TEXTO FORNECIDO
-- -- --
# 3ª Caminhada MeteoPT.com Gerês 18-20 Setembro 2009



## Vince (8 Set 2009 às 14:12)

Está a ser organizada a 3ª caminhada MeteoPT, desta vez na serra do Gerês.
A caminhada será no sábado 19 de Setembro começando de manhã bem cedo. Quem puder e/ou preferir poderá chegar já na sexta-feira à noite com alojamento na região com encontro/convívio a prolongar-se até Domingo com passeios pela zona. O evento está obviamente dependente da evolução das previsões meteorológicas dos próximos dias.

Os interessados devem informar *esta semana* aqui neste tópico ou por mensagem privada para obterem mais dados sobre o evento.

*Trajecto*

Trajecto ida-e-volta Portela do Homem (junto à fronteira com Espanha) - Antigas minas de volfrâmio dos Carris.

Distância: cerca de 20 km, com direito a banho num dos muitos pequenos lagos que iremos encontrar. Refeição ligeira e regresso pelo meio da tarde.

Nesse dia será ainda possível visitar alguns lugares emblemáticos do Gerês: Pedra Bela, Mata da Albergaria, Cascata do Arado, e com sorte avistar os Garranos do Gerês (pequenos cavalos).














Perfil altimétrico aproximado


----------



## MSantos (8 Set 2009 às 19:51)

Mais um boa iniciativa MeteoPT

Infelizmente não vou poder estar presente, porque nesse fim de semana vou para Bragança e devo ir até ao lago de Sanabria


----------



## ruimartins (10 Set 2009 às 11:12)
-- -- --
MATERIAL
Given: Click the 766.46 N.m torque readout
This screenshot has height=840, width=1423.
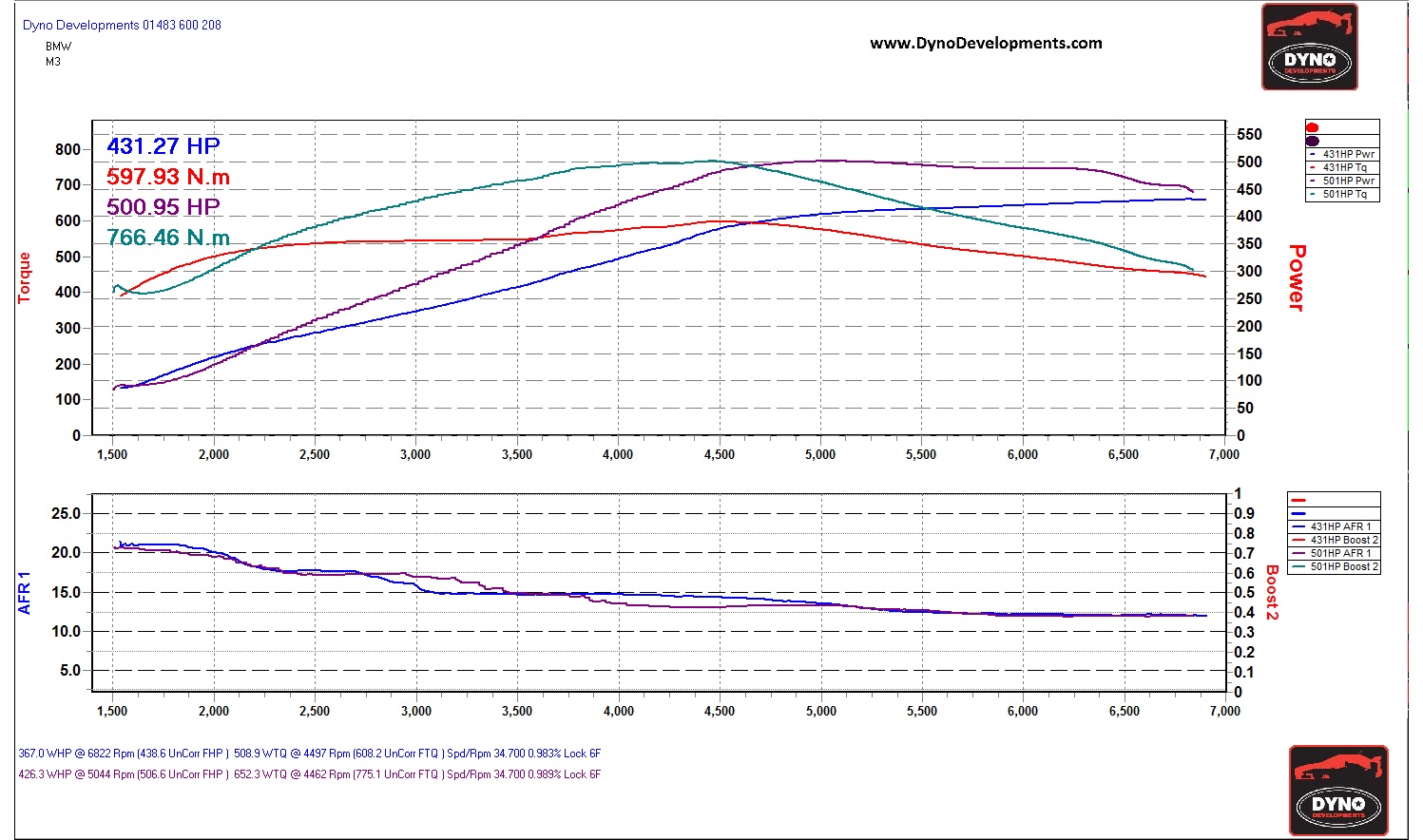Looking at the screenshot, I should 167,238.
-- -- --
TAREFAS DO EXERCÍCIO
- a) Copie o texto sobre a caminhada no Gerês, começando em "A caminhada será" e seguindo até "volfrâmio dos Carris.", e substitua "mensagem privada" por "correio eletrónico".
- b) Retome o texto sobre a caminhada no Gerês e continue-o a partir do ponto em que termina.
O material não é necessário para resolver estas tarefas.

RESPOSTAS ESPERADAS
- a)
A caminhada será no sábado 19 de Setembro começando de manhã bem cedo. Quem puder e/ou preferir poderá chegar já na sexta-feira à noite com alojamento na região com encontro/convívio a prolongar-se até Domingo com passeios pela zona. O evento está obviamente dependente da evolução das previsões meteorológicas dos próximos dias.

Os interessados devem informar *esta semana* aqui neste tópico ou por correio eletrónico para obterem mais dados sobre o evento.

*Trajecto*

Trajecto ida-e-volta Portela do Homem (junto à fronteira com Espanha) - Antigas minas de volfrâmio dos Carris.

- b)
Olá a todos.

Não se esqueçam de solicitar autorização ao PNPG devido à travessia de zona de protecção total.

Procurem sensibilizar todos os participantes a não abandonar qualquer tipo de 'lixo' durante a caminhada.

Lá em cima tenham atenção a alguns 'poços' escondidos na vegetação.

Já que lá vão, porque não subir ao Pico da Nevosa? 


Boa caminhada!


----------



## filipept (10 Set 2009 às 11:33)

Olá a todos,

Superinteressante esta caminhada, estou bastante interessado em participar, o meu problema é que ainda não sei de estarei 'livre' nesse dia.
A minha vontade é de ir mas ainda não sei se posso ou não.


----------



## Renato (10 Set 2009 às 11:42)

Bom dia a todos.

Excelente iniciativa, não só pelo local, que é fantástico, mas também pelo convívio.

Infelizmente, nesse fim de semana tenho trabalho, pelo que não poderei comparecer.

Desejo a todos os que podem participar um óptimo fim-de-semana e boa caminhada.

Abraços.


----------



## Iceberg (11 Set 2009 às 22:45)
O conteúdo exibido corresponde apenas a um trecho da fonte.